GitHub Copilot has become the most widely adopted AI coding assistant in the world, and for good reason. Whether you’re writing boilerplate, exploring unfamiliar APIs, or just trying to ship faster, Copilot sits right inside your editor and suggests code as you type.
What Is GitHub Copilot?
GitHub Copilot is an AI-powered code completion tool developed by GitHub (Microsoft) and powered by OpenAI models. It integrates directly into your editor — VS Code, JetBrains IDEs, Neovim, and even Xcode — and provides real-time code suggestions ranging from single-line completions to entire functions.
Since its launch in 2022, it has evolved significantly. Today the Copilot ecosystem includes:
- Copilot Code Completion — inline suggestions as you type
- Copilot Chat — conversational AI inside your IDE for explanations, refactoring, and debugging
- Copilot for CLI — terminal command suggestions
- Copilot Workspace — an agent-based environment for planning and implementing changes across repos (still evolving)

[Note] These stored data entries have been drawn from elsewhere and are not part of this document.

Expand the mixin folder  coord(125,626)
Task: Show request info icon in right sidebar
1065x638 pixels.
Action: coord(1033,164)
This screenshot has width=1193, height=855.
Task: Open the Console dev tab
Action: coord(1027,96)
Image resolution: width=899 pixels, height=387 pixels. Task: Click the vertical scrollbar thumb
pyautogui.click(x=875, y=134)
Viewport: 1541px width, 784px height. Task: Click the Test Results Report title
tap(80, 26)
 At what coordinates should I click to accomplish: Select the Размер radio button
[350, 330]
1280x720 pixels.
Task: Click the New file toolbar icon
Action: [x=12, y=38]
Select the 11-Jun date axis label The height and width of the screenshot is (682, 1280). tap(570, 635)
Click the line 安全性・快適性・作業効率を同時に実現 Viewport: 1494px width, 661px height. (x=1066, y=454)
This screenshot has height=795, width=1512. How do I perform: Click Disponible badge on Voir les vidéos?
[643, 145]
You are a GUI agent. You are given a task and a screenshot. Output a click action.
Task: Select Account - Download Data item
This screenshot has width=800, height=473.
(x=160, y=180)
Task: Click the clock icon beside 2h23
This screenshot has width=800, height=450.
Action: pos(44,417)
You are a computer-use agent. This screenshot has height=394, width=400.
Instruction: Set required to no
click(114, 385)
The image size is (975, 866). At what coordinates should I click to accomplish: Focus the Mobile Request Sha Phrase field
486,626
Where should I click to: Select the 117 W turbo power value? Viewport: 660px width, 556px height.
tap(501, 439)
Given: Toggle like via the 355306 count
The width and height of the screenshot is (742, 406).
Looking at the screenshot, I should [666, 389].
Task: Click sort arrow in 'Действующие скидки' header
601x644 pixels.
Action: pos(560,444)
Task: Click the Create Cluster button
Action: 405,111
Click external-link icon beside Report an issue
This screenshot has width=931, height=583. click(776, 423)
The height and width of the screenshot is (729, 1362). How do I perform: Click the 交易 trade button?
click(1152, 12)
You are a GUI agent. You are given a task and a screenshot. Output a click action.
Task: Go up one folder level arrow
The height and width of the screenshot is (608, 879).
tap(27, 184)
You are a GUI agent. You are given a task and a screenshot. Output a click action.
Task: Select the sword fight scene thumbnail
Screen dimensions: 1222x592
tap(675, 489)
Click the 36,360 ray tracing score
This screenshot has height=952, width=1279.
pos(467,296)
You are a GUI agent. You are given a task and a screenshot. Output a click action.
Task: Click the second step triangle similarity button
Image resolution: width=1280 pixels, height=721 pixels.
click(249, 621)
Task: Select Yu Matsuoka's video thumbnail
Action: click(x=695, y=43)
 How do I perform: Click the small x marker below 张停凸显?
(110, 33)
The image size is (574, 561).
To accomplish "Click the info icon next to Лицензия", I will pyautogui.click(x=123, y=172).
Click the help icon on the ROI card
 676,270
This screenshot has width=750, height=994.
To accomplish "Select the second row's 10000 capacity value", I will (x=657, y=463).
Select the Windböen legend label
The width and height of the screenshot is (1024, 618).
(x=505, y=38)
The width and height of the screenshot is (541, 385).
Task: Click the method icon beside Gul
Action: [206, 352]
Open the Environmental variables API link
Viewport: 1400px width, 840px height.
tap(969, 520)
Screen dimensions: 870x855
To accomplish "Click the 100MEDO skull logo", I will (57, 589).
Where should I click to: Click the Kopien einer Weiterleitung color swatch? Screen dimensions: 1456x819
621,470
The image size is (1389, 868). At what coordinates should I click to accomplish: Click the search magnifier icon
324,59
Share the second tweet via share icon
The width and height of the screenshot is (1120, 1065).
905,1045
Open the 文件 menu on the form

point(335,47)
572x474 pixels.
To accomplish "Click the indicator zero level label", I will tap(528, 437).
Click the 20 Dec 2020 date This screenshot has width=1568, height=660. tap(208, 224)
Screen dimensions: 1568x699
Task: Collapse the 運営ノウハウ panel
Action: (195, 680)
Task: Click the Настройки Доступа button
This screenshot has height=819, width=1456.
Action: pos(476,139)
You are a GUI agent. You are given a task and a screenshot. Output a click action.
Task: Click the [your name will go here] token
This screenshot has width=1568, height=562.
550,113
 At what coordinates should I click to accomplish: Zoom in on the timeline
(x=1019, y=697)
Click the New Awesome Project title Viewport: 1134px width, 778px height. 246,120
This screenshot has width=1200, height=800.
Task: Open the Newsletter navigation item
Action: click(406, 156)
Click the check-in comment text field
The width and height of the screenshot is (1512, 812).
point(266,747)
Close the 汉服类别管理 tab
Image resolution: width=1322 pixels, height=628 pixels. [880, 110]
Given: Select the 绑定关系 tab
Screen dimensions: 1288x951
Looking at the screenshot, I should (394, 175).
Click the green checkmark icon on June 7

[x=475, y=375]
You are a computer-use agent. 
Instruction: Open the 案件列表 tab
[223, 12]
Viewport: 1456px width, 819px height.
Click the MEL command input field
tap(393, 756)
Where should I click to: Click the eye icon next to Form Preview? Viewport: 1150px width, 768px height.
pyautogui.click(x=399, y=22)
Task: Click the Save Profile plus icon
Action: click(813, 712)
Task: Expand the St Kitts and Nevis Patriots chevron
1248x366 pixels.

- Copilot Extensions — third-party integrations that extend Copilot’s capabilities
Why It Matters
Copilot changed the conversation around AI in software development. It proved that AI assistance could be practical and immediate — not just a research demo. Key reasons it remains relevant:
Massive ecosystem integration. It works where most developers already live: VS Code and GitHub. The tight integration with pull requests, code review, and GitHub Actions makes it more than just autocomplete.
Low barrier to entry. If you have a GitHub account and VS Code, you’re minutes away from using it. Free tier available for individual developers, students, and open-source maintainers.
Enterprise adoption. Many companies in Latin America and globally have standardized on Copilot Business or Enterprise plans, making it a skill worth having on your resume.
Continuous improvement. GitHub keeps shipping — multi-file editing, workspace agents, and custom instructions have all landed in recent updates.
How to Get Started
- Sign up at github.com/features/copilot — free tier available
- Install the extension in VS Code (search “GitHub Copilot” in the extensions marketplace)
- Start typing — Copilot will begin suggesting completions automatically
- Open Copilot Chat with
Ctrl+Shift+I(orCmd+Shift+Ion Mac) for conversational help - Customize — check
.github/copilot-instructions.mdin your repo to give Copilot project-specific context
Tips for Getting the Most Out of It
- Write clear comments before your code — Copilot uses them as context for better suggestions
- Use Copilot Chat to explain unfamiliar code rather than context-switching to a browser
- Set up custom instructions per repo so Copilot understands your project’s conventions
- Don’t accept suggestions blindly — review them like you’d review a junior dev’s PR
What This Category Is For
This is the place to share your Copilot workflows, tips, questions, and discoveries. Whether you’re a beginner figuring out the basics or a power user pushing the limits, drop your knowledge here.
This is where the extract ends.